* _EXERCISE OBJECTIVE_
Recast the records from the line with "Given: Select Transactions in the sidebar" to the line with "Open the Support", both included, as a numbered list with blank lines omitted.

++++ DATASET ++++

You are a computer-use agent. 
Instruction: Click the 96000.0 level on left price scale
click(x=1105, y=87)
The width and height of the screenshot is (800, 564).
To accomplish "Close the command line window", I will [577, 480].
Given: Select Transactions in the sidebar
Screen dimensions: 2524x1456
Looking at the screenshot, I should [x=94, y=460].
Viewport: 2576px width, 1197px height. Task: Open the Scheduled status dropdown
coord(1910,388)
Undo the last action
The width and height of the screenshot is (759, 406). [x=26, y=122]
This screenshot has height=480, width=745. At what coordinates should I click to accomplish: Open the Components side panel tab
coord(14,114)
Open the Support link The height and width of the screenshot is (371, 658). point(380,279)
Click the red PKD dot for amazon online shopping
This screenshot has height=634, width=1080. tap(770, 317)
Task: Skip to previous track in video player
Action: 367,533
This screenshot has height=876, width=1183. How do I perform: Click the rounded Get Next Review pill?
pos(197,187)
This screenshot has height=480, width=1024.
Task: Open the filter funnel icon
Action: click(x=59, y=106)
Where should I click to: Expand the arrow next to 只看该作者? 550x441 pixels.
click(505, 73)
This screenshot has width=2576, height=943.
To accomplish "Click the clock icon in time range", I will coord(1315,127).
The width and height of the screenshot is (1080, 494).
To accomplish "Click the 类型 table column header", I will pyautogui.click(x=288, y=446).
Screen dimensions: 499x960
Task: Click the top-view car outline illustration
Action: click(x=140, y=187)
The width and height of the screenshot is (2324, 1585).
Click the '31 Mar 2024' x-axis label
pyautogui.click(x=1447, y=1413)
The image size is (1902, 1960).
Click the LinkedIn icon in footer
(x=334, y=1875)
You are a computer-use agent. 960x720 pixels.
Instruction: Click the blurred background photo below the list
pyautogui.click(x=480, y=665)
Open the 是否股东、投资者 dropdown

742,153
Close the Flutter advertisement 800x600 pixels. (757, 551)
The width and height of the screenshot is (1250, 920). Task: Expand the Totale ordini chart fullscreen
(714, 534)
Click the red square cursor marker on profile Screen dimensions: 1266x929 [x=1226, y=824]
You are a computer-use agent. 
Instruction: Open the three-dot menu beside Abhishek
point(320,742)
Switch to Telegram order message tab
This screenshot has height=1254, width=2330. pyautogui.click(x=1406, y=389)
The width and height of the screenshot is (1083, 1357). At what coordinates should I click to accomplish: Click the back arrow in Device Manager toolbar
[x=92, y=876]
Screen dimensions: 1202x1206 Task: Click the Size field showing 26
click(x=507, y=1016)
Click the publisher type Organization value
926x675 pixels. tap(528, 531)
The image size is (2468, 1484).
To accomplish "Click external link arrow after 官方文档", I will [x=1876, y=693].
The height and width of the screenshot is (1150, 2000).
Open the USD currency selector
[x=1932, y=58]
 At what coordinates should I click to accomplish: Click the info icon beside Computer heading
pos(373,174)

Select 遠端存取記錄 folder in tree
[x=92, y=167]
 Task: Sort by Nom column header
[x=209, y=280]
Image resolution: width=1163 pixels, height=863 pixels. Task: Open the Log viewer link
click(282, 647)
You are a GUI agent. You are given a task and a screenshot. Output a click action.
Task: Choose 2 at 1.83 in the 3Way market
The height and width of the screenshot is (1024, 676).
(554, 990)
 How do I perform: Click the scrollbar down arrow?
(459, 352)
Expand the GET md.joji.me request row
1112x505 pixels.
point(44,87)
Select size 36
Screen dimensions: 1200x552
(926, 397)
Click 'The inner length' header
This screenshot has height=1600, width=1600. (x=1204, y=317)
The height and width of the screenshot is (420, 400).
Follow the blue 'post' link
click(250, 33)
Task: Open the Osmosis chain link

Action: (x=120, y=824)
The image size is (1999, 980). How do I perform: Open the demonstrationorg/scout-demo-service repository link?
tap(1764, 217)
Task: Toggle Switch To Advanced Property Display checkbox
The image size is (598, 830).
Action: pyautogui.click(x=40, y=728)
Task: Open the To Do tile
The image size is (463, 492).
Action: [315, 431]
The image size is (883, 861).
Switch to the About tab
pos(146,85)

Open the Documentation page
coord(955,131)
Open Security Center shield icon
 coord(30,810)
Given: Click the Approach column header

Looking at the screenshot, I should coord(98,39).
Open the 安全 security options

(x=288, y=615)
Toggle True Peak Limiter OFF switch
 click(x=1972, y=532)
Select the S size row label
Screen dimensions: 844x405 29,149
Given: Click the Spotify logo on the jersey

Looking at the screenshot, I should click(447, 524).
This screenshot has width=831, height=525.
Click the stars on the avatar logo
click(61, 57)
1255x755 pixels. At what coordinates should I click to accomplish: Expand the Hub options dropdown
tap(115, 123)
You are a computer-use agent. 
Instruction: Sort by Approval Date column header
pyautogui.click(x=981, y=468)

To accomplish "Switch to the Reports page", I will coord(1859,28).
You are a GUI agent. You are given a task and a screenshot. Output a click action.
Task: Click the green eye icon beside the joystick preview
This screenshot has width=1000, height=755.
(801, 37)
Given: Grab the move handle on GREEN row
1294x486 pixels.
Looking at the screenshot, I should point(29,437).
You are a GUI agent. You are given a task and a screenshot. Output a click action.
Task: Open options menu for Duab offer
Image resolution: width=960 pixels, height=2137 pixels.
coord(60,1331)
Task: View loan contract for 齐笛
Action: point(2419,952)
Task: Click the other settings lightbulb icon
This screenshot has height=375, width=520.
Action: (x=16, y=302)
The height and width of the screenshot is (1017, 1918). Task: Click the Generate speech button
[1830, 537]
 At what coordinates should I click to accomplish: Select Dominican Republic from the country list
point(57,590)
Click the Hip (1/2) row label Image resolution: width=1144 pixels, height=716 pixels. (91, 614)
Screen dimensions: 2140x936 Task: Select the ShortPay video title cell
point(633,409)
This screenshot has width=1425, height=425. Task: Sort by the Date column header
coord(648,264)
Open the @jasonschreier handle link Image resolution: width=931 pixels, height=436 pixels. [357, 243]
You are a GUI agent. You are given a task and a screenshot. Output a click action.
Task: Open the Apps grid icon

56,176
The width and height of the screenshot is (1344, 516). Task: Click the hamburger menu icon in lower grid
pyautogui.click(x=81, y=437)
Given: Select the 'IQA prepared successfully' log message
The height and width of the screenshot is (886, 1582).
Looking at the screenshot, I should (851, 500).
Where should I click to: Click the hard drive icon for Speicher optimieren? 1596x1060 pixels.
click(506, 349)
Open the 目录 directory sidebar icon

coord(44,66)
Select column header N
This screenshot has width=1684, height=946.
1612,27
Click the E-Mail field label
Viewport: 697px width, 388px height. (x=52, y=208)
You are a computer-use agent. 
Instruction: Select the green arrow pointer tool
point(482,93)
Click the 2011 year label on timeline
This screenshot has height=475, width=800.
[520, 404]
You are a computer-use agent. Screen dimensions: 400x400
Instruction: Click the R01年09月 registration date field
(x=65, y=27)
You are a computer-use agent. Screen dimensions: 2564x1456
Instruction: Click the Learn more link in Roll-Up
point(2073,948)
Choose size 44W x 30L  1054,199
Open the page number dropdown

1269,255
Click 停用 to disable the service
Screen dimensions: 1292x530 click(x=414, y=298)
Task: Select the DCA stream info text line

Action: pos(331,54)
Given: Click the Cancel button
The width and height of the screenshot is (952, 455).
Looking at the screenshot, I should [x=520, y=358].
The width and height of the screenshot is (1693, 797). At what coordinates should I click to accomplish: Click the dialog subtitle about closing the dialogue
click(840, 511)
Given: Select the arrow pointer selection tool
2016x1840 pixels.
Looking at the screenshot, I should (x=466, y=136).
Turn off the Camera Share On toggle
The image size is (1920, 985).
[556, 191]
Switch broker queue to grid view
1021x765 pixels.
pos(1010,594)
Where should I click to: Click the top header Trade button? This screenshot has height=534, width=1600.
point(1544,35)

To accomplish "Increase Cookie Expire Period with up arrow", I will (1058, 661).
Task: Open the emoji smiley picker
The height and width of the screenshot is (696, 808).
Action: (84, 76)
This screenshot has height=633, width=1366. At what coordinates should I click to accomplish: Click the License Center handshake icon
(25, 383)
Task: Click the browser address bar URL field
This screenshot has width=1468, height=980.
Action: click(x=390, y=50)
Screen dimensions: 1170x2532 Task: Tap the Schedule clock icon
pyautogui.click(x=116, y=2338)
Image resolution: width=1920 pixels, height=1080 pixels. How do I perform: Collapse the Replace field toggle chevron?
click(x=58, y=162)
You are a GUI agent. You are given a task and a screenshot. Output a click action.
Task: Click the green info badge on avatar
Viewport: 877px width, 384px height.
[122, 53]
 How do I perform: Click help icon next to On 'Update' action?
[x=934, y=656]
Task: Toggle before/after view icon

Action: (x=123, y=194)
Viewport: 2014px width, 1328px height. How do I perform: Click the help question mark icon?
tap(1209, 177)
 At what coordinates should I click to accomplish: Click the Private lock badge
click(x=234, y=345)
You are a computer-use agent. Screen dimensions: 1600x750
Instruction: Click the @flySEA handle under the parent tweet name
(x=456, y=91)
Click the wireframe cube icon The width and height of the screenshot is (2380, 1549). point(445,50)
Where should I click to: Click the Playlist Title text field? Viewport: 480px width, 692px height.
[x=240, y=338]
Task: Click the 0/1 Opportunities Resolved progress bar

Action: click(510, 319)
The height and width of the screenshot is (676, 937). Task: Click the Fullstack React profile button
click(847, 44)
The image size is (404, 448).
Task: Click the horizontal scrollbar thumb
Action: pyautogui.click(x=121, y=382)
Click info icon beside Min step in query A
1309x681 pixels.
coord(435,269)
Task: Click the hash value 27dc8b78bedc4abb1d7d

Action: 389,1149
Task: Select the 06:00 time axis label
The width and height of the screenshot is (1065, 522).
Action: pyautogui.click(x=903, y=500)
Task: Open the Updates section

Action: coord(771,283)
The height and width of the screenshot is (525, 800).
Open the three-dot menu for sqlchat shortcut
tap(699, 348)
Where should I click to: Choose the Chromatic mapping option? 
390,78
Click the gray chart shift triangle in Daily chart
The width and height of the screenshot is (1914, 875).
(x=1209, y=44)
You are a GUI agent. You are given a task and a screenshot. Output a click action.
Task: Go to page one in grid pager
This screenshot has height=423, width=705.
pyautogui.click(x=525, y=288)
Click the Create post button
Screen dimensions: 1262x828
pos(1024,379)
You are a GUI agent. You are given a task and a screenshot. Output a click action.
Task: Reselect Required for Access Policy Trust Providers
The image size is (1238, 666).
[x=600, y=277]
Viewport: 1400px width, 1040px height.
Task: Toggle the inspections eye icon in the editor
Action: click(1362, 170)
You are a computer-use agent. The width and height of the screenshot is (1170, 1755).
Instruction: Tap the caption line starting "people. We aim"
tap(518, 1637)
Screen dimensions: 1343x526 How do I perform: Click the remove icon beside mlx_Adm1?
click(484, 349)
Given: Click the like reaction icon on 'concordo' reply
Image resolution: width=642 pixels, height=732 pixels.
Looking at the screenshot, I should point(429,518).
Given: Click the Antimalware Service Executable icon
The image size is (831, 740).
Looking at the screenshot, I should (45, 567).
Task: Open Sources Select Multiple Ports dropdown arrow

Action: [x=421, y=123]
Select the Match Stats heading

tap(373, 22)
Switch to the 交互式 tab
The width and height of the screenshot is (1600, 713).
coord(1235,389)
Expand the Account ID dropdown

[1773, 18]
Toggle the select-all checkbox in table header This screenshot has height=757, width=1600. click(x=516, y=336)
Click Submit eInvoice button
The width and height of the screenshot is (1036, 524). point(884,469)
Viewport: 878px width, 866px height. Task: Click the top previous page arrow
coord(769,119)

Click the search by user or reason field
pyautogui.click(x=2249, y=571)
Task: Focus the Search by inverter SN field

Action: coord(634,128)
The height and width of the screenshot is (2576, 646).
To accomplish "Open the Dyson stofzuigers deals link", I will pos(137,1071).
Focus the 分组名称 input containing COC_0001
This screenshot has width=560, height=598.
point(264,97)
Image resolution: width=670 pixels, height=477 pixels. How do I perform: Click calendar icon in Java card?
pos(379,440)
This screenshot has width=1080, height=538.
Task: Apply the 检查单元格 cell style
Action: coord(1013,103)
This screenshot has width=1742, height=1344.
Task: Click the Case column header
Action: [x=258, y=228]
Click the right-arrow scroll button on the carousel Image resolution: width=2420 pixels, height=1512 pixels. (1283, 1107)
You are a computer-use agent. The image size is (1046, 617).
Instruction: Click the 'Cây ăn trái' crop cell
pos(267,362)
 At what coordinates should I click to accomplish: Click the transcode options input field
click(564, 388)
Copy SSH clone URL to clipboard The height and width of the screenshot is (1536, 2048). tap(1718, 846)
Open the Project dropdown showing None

++++

* _WORKED SOLUTION_
1. Given: Select Transactions in the sidebar
2. Screen dimensions: 2524x1456
3. Looking at the screenshot, I should [x=94, y=460].
4. Viewport: 2576px width, 1197px height. Task: Open the Scheduled status dropdown
5. coord(1910,388)
6. Undo the last action
7. The width and height of the screenshot is (759, 406). [x=26, y=122]
8. This screenshot has height=480, width=745. At what coordinates should I click to accomplish: Open the Components side panel tab
9. coord(14,114)
10. Open the Support link The height and width of the screenshot is (371, 658). point(380,279)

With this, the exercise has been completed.